1. Locally advanced unresectable or metastatic RCC with either a component of clear cell histology or carbonic anhydrase-IX (CAIX) expression by immunohistochemistry (IHC) i. Archival tumor tissue will be requested from patients who have undergone biopsy or tumor resection as part of routine clinical care prior to study participation to confirm diagnosis.
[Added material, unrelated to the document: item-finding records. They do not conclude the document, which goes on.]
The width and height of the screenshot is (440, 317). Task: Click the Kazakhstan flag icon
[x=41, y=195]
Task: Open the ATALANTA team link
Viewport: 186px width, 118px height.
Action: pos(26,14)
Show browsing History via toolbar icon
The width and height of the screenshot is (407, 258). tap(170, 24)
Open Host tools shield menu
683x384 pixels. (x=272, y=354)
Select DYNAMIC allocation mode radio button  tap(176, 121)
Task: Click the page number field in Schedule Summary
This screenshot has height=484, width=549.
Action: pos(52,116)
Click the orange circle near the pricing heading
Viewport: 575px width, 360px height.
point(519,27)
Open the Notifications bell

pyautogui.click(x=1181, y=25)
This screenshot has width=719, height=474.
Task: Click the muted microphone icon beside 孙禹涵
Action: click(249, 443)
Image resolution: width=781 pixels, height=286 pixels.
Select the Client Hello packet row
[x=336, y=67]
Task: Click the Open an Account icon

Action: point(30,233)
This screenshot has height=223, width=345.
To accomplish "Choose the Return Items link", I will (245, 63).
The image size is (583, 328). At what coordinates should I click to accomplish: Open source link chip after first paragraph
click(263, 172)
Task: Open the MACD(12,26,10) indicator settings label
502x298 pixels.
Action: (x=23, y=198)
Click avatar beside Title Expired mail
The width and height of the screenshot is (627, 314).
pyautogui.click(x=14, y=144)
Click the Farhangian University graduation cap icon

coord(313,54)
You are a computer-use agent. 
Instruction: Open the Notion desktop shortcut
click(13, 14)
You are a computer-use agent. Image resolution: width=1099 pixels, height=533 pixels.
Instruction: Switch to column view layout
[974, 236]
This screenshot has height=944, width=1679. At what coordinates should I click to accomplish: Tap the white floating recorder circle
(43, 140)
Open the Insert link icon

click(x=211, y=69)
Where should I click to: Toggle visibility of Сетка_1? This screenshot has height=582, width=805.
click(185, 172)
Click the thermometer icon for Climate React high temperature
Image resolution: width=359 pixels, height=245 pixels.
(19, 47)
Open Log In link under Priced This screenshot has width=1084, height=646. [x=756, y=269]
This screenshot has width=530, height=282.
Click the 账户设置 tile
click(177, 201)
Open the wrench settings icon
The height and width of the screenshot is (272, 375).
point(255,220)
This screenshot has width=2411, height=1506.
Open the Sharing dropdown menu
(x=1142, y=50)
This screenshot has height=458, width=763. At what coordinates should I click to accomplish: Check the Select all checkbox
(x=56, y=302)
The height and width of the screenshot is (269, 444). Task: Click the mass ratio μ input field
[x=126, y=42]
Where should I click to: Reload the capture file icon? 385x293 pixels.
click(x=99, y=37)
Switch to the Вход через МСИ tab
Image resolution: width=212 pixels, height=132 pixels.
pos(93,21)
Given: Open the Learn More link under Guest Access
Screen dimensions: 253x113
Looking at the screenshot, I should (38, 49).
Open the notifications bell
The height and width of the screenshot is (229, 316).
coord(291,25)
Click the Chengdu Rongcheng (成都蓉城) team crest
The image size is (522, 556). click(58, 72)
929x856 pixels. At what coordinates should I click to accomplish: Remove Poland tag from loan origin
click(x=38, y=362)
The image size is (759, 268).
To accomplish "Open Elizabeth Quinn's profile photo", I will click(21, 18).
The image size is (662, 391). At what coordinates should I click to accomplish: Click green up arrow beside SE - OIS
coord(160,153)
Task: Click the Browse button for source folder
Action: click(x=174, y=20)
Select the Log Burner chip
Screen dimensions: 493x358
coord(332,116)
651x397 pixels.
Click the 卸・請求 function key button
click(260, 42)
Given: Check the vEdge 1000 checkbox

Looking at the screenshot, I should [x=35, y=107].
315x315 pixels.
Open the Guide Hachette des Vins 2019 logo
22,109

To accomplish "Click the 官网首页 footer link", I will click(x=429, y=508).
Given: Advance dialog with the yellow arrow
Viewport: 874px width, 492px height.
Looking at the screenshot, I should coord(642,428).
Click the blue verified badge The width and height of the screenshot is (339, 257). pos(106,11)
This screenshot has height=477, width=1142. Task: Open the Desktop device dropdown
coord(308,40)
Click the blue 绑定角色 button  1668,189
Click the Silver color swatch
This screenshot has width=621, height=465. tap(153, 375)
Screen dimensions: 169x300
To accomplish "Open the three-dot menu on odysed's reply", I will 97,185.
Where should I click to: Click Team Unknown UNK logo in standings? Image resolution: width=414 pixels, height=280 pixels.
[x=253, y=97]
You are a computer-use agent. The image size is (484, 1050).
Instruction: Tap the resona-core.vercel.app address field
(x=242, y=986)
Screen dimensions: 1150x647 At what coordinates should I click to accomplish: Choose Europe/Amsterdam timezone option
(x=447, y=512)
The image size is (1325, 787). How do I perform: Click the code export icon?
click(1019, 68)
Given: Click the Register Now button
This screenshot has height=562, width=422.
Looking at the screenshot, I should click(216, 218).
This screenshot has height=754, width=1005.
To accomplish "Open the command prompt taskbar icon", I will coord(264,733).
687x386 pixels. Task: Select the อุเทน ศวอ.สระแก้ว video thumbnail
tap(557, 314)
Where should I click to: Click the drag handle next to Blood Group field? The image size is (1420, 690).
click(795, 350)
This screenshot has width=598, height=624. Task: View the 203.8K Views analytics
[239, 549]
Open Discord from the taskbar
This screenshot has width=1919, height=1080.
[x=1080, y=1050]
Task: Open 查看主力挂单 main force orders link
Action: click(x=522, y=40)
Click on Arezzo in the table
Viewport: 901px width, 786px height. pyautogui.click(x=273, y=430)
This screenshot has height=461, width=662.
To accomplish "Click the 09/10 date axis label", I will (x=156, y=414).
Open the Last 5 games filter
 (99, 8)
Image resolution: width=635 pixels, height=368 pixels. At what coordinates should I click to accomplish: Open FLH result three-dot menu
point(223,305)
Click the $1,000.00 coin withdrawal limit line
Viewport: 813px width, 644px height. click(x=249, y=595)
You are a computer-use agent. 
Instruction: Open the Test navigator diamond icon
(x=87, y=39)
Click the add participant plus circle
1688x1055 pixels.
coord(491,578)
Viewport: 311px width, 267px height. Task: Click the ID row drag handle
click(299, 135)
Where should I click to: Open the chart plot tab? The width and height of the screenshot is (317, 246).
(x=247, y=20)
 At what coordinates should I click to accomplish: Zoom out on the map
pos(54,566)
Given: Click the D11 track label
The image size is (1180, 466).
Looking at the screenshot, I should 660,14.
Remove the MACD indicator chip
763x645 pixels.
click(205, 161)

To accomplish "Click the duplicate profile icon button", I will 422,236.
Patients may undergo pre-treatment biopsy during the screening period if archival tissue is insufficient for baseline analysis.
2. At least one evaluable metastatic lesion as defined by RECIST 1.1 on zirconium-89 (89Zr)-girentuximab PET/CT
3. At least one prior line of systemic therapy, including at least one prior treatment with anti PD-1 or PD-L1antibody
4. Age ≥18 years
5. KPS ≥ 70
6. Adequate performance status and adequate organ function:
1. ANC ≥ 1500 cells/μL
2. WBC ≥ 2500/μL
3. Platelet count ≥100,000/μL (without transfusion within 2 weeks prior to Cycle
4. Hemoglobin ≥9.0 g/dL (patients may be transfused or receive erythropoietic treatment to meet this criterion)
7. AST, ALT, and alkaline phosphatase ≤ 2.5 x ULN, with the following exceptions:
1. Patients with documented liver metastases: AST and/or ALT ≤ 5 x ULN
2. Patients with documented liver or bone metastases: alkaline phosphatase ≤ 5 x ULN
8. Serum bilirubin ≤ 2 x ULN
9. INR and aPTT ≤ 1.5 x ULN
10. Creatinine clearance ≥ 40mL/min, as measured by the Cockcroft-Gault formula.
11. Women of childbearing potential and men are advised to practice double-barrier contraception until a minimum of 6 months after IV 89Zr-girentuximab or177Lu-girentuximab administration. Women of childbearing potential are advised to practice double-barrier contraception until a minimum of 5 months after nivolumab.
12. Signed consent form by the participant or a legally authorized representative (LAR).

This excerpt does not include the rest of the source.